#### Exercise:
Gather every line in the entries below that contains the string "Identify". Case matters.
[Material provided — start]
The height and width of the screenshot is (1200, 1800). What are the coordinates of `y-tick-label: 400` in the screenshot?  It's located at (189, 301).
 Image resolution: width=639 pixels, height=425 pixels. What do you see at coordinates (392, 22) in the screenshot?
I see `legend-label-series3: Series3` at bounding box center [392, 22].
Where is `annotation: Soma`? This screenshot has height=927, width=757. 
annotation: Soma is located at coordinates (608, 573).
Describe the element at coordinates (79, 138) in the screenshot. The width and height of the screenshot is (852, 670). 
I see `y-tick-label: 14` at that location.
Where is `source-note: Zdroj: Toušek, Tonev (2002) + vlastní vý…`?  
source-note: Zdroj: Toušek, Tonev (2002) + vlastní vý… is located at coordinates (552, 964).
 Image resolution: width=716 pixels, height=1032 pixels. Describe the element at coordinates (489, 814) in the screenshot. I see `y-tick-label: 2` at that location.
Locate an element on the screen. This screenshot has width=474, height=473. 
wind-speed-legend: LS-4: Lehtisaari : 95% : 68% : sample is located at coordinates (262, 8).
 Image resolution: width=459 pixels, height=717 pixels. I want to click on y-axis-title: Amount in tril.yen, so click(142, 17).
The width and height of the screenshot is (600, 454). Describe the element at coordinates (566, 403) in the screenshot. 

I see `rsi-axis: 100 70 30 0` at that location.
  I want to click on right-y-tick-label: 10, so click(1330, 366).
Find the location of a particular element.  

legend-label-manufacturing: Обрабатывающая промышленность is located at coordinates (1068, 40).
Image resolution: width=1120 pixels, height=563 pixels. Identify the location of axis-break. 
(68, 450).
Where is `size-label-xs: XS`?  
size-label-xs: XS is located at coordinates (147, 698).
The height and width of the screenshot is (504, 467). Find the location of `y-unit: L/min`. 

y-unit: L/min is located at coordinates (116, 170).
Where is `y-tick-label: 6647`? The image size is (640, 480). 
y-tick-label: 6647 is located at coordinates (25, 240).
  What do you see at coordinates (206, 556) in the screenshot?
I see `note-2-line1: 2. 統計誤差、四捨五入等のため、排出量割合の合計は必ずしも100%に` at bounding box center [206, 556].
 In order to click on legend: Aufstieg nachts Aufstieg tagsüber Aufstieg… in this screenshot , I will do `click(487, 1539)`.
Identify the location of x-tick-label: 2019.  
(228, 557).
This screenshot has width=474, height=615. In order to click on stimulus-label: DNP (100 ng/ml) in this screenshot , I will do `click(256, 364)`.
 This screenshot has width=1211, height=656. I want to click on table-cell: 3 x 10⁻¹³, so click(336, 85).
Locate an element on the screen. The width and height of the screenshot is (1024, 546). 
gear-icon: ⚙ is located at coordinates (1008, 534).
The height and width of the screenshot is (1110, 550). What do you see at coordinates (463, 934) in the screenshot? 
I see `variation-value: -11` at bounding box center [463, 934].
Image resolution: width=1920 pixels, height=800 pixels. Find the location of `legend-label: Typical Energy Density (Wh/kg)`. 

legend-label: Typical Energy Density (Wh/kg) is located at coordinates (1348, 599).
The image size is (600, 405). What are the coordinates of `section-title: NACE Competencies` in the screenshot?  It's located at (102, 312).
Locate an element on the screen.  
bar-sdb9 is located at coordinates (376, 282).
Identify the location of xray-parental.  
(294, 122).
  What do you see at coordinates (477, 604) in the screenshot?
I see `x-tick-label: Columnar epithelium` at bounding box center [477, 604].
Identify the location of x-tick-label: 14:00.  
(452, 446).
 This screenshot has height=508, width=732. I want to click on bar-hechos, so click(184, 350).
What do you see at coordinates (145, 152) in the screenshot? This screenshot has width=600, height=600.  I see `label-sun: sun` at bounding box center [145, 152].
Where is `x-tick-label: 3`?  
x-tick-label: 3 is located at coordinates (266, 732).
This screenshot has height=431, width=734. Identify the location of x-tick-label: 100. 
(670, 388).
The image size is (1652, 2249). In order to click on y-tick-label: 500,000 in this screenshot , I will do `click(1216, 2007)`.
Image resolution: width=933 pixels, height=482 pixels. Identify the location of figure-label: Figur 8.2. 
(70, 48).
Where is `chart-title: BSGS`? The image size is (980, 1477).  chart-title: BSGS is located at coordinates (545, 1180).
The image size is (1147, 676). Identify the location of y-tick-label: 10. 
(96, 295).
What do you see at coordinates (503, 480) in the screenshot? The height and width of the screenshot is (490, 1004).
[Material provided — finish]
#### Response to the task:
Image resolution: width=1120 pixels, height=563 pixels. Identify the location of axis-break. 
Identify the location of x-tick-label: 2019.  
Identify the location of xray-parental.  
Identify the location of x-tick-label: 14:00.  
This screenshot has height=431, width=734. Identify the location of x-tick-label: 100. 
Image resolution: width=933 pixels, height=482 pixels. Identify the location of figure-label: Figur 8.2. 
The image size is (1147, 676). Identify the location of y-tick-label: 10. 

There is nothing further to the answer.